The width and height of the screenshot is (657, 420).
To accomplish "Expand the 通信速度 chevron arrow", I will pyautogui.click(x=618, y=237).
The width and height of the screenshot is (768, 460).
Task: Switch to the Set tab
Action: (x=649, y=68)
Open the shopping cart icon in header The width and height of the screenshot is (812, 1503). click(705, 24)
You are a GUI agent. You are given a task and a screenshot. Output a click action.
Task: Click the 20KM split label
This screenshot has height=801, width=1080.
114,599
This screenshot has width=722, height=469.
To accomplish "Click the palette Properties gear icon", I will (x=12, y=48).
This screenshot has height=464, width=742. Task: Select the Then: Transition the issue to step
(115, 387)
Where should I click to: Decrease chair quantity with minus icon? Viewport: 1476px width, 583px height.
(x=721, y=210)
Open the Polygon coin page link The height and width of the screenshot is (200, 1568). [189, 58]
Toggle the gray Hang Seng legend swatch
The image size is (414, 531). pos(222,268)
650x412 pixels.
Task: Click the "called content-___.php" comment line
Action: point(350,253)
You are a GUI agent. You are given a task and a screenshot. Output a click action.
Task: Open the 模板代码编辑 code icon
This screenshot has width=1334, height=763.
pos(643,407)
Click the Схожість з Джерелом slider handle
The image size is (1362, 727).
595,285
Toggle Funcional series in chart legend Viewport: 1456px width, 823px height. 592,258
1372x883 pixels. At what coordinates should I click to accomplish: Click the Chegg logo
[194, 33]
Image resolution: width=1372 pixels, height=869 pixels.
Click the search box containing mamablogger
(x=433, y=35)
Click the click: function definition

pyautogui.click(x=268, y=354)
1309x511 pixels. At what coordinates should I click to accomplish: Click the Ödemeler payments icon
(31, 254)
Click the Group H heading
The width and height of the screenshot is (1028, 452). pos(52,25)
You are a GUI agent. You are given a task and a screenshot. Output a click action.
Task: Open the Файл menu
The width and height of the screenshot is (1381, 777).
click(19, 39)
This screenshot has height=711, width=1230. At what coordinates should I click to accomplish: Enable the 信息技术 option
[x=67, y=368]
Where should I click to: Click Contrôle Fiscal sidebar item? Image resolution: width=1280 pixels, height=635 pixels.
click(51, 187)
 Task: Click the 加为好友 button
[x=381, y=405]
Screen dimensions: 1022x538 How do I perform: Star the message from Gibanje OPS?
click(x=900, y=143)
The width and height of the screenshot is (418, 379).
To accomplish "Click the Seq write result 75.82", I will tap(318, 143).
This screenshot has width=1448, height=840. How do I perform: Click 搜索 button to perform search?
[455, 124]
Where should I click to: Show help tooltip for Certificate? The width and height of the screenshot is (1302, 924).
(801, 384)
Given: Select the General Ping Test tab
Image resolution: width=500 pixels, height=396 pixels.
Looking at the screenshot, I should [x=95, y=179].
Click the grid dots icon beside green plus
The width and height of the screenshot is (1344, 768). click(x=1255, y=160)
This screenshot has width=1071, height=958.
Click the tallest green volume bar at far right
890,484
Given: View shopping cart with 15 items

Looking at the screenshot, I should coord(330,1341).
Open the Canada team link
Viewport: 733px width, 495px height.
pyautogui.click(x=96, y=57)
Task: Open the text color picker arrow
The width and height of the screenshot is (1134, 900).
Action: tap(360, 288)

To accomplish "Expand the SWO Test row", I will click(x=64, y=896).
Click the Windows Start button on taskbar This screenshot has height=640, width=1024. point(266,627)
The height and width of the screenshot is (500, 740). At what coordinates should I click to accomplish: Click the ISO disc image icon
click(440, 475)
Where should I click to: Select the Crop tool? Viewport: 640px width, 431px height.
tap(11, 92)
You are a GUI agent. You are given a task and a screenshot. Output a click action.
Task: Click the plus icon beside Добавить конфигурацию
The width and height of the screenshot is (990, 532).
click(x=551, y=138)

===

:: Task goal ::
Nothing should appear in the answer except the lines from the one with "Task: Open the text color picker arrow" through the final line of the records, written exactly.

:: Exercise response ::
Task: Open the text color picker arrow
The width and height of the screenshot is (1134, 900).
Action: tap(360, 288)

To accomplish "Expand the SWO Test row", I will click(x=64, y=896).
Click the Windows Start button on taskbar This screenshot has height=640, width=1024. point(266,627)
The height and width of the screenshot is (500, 740). At what coordinates should I click to accomplish: Click the ISO disc image icon
click(440, 475)
Where should I click to: Select the Crop tool? Viewport: 640px width, 431px height.
tap(11, 92)
You are a GUI agent. You are given a task and a screenshot. Output a click action.
Task: Click the plus icon beside Добавить конфигурацию
The width and height of the screenshot is (990, 532).
click(x=551, y=138)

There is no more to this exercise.